[Start of section]

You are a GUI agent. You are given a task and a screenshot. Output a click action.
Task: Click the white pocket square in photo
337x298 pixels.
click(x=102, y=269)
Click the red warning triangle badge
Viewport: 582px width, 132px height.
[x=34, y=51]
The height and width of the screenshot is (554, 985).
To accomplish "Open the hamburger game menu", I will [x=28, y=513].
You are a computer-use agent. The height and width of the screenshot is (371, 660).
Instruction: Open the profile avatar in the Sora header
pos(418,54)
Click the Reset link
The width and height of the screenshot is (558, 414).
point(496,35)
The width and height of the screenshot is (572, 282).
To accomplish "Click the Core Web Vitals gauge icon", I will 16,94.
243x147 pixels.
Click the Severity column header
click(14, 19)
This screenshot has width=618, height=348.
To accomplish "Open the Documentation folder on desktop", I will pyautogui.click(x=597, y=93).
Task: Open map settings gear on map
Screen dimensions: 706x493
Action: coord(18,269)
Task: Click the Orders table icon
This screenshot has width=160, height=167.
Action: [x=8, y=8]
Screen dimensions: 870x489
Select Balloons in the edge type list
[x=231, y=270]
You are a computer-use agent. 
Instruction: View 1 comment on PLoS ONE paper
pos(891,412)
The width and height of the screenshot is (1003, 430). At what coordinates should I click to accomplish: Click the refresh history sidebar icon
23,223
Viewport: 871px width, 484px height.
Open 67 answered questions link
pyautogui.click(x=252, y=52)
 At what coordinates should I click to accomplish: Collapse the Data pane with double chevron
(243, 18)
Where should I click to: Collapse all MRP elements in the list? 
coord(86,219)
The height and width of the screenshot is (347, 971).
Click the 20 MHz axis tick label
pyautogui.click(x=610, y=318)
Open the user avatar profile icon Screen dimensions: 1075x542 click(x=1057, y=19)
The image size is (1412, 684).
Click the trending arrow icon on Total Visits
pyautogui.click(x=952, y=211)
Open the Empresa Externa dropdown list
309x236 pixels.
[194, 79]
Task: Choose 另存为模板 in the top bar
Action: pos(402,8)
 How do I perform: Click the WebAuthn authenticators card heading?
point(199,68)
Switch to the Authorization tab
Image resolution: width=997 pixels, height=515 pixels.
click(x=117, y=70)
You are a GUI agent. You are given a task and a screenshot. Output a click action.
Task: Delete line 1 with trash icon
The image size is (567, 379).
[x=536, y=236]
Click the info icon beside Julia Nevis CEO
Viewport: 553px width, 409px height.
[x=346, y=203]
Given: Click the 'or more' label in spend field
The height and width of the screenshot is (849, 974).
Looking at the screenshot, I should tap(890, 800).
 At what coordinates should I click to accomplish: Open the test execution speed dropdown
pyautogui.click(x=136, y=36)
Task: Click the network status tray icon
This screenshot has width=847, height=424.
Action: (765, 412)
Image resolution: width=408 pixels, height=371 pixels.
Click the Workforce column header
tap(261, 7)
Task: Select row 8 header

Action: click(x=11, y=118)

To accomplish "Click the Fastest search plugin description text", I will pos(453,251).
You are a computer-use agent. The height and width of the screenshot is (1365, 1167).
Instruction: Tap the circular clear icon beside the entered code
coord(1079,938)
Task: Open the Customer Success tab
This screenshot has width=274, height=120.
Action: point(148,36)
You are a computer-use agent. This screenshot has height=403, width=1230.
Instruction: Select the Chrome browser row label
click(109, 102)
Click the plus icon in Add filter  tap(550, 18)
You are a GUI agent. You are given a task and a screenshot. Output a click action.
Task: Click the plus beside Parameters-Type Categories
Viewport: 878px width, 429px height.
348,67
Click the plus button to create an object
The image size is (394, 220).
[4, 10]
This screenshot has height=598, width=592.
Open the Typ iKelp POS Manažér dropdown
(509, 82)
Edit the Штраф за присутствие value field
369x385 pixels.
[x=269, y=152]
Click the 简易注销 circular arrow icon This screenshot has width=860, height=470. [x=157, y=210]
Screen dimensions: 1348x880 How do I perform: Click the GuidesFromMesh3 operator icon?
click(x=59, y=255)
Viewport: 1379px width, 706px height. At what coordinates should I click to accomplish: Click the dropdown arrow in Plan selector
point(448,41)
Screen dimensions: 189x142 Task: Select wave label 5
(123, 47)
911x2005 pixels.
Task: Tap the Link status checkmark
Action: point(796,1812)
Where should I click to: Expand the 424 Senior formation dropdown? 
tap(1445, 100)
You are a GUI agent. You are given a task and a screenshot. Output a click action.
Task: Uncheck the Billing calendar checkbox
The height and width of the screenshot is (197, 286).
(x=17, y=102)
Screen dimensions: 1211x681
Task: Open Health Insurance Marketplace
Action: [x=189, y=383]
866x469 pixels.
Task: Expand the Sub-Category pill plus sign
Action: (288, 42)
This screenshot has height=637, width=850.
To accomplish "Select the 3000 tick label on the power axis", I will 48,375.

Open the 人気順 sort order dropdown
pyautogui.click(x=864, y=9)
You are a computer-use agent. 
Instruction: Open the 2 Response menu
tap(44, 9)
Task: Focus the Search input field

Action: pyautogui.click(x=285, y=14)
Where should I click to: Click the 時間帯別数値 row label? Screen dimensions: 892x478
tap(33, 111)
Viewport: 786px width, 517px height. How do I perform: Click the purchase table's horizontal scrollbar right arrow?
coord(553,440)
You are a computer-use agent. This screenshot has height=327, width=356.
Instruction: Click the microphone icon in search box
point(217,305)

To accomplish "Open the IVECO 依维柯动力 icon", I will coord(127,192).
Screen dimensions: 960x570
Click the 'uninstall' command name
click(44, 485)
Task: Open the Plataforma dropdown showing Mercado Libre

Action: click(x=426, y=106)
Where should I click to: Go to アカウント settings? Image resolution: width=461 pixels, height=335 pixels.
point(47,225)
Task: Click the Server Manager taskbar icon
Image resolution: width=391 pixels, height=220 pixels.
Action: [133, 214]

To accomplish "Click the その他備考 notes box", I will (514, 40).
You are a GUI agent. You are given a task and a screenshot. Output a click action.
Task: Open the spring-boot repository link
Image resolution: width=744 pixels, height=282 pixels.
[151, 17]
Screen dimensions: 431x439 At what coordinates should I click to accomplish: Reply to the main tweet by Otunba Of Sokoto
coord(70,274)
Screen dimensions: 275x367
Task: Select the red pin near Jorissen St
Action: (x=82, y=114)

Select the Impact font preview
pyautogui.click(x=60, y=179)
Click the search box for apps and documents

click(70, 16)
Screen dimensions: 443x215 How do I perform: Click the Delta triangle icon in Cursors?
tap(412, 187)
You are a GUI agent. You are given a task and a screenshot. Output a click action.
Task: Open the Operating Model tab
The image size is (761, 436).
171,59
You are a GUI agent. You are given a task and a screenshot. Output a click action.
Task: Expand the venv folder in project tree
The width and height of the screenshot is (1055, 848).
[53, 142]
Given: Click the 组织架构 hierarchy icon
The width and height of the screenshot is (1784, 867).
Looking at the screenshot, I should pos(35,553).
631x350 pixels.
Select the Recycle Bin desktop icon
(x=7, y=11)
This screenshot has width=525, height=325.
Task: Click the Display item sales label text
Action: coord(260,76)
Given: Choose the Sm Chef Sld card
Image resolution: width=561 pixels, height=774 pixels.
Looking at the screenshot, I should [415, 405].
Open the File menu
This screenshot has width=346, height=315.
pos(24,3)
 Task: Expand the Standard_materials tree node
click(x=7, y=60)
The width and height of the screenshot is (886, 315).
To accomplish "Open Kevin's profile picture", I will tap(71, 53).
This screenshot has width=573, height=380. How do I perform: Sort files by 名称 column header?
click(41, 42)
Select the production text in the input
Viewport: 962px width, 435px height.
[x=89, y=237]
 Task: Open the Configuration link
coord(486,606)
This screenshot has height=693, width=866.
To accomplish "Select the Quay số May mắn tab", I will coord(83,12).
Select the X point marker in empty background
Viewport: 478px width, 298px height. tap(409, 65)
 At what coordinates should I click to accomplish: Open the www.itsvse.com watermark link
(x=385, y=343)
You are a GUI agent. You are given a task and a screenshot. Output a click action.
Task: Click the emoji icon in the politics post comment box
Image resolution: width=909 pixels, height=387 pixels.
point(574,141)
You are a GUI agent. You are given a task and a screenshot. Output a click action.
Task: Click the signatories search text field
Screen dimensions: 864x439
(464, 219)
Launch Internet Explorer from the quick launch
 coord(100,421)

[End of section]

> [Task to complete]
What is needed is a verbatim copy of every line in the records above from the one containing "Given: Click the 'or" down to the one containing "Image resolution: width=408", both included, and nothing more.

> [Your solution]
Given: Click the 'or more' label in spend field
The height and width of the screenshot is (849, 974).
Looking at the screenshot, I should tap(890, 800).
 At what coordinates should I click to accomplish: Open the test execution speed dropdown
pyautogui.click(x=136, y=36)
Task: Click the network status tray icon
This screenshot has width=847, height=424.
Action: (765, 412)
Image resolution: width=408 pixels, height=371 pixels.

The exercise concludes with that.